# Start of Supplied material

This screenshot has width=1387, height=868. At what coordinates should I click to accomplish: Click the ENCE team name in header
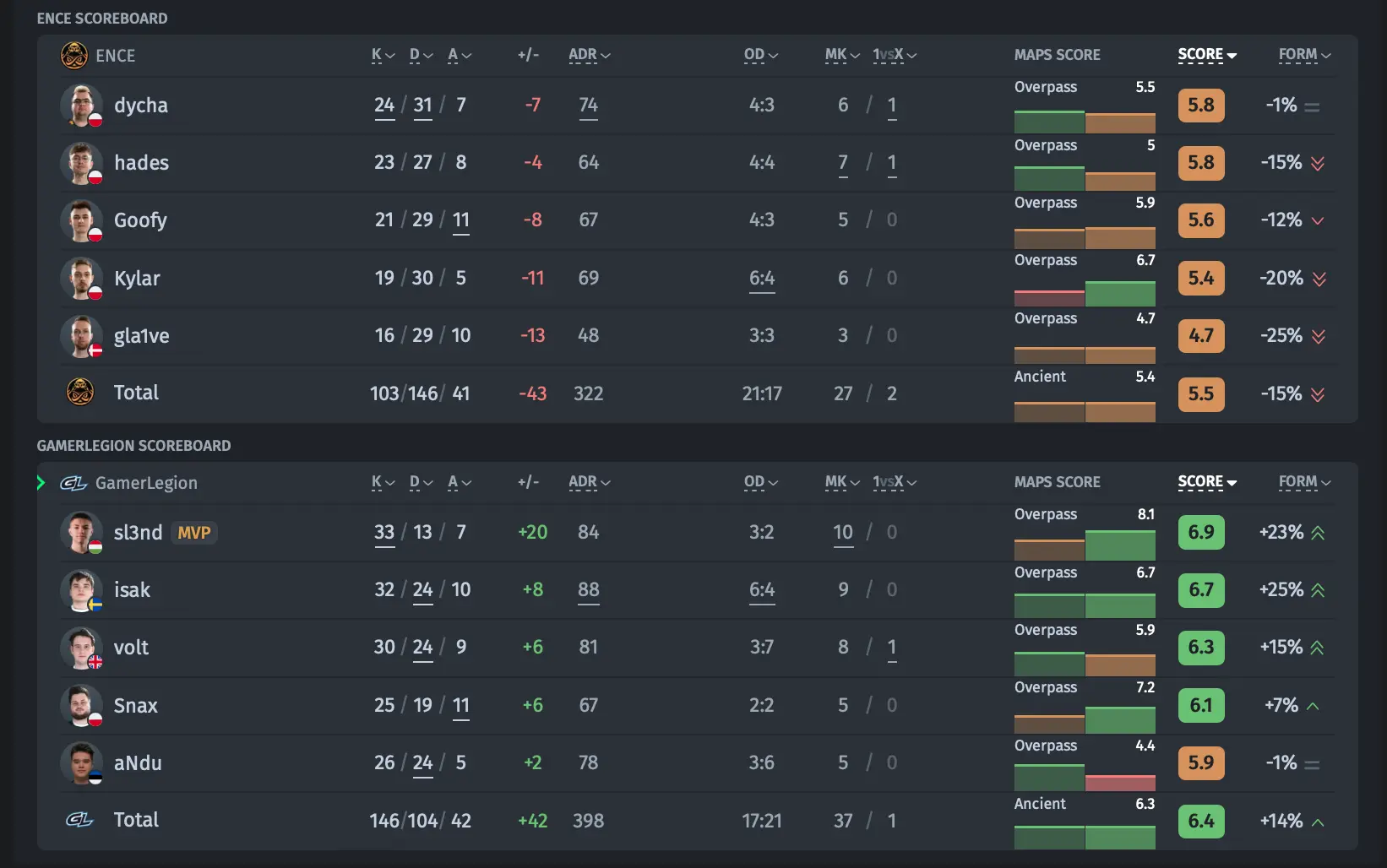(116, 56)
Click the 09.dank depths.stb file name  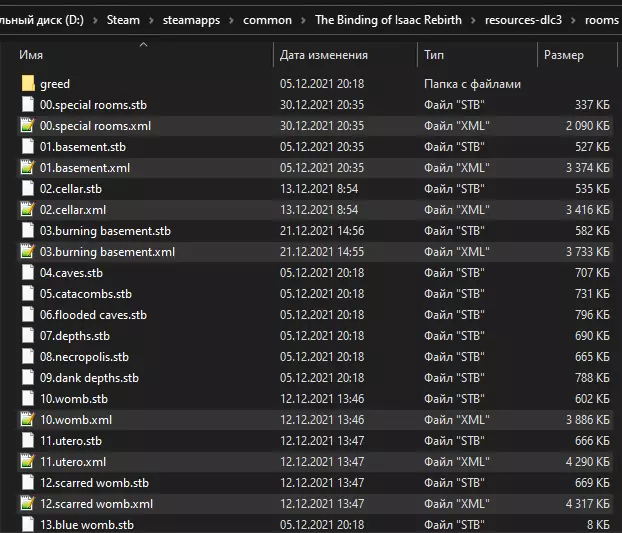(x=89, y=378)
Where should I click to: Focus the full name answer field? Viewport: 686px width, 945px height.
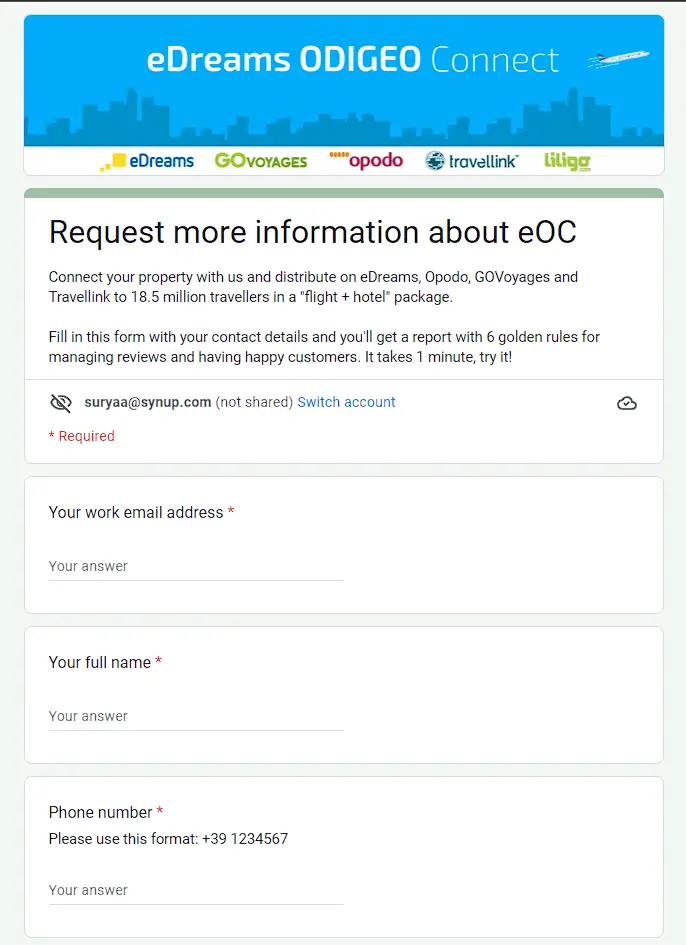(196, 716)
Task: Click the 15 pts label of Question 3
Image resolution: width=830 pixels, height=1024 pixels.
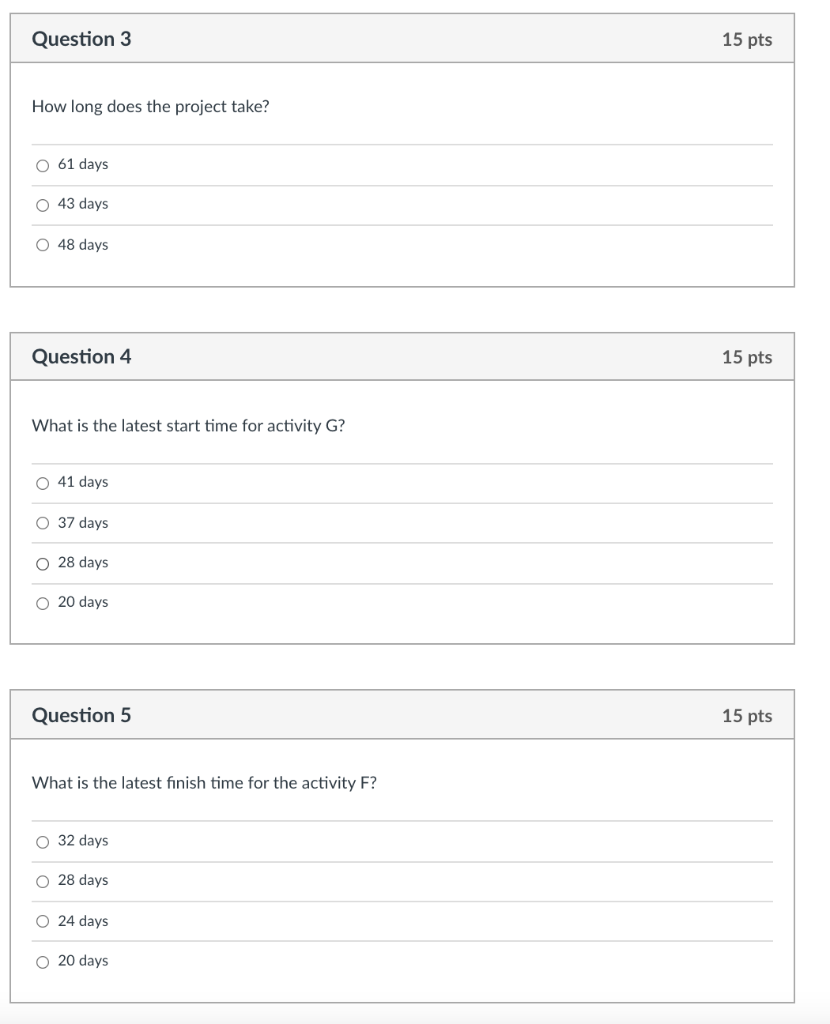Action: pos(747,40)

# End of Supplied material
# Start of Supplied material

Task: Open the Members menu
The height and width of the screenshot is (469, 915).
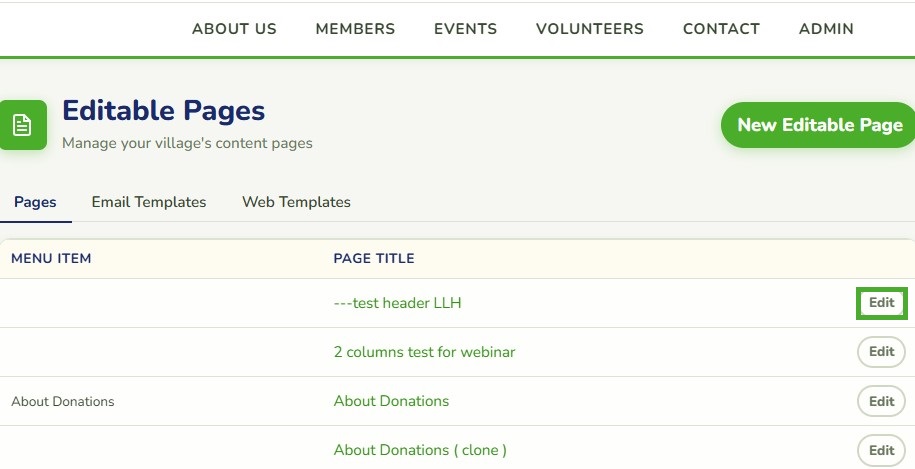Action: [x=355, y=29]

# End of Supplied material

Goal: Present the lines from the one with "Where should I" through the one with "Action: pos(747,40)" as a Markdown table with columns headed Row and Line. Include only those lines, number them, skip blank lines, and leave the pictures out.

Answer to the exercise:
| Row | Line |
|---|---|
| 1 | Where should I click to: Focus the full name answer field? Viewport: 686px width, 945px height. |
| 2 | (196, 716) |
| 3 | Task: Click the 15 pts label of Question 3 |
| 4 | Image resolution: width=830 pixels, height=1024 pixels. |
| 5 | Action: pos(747,40) |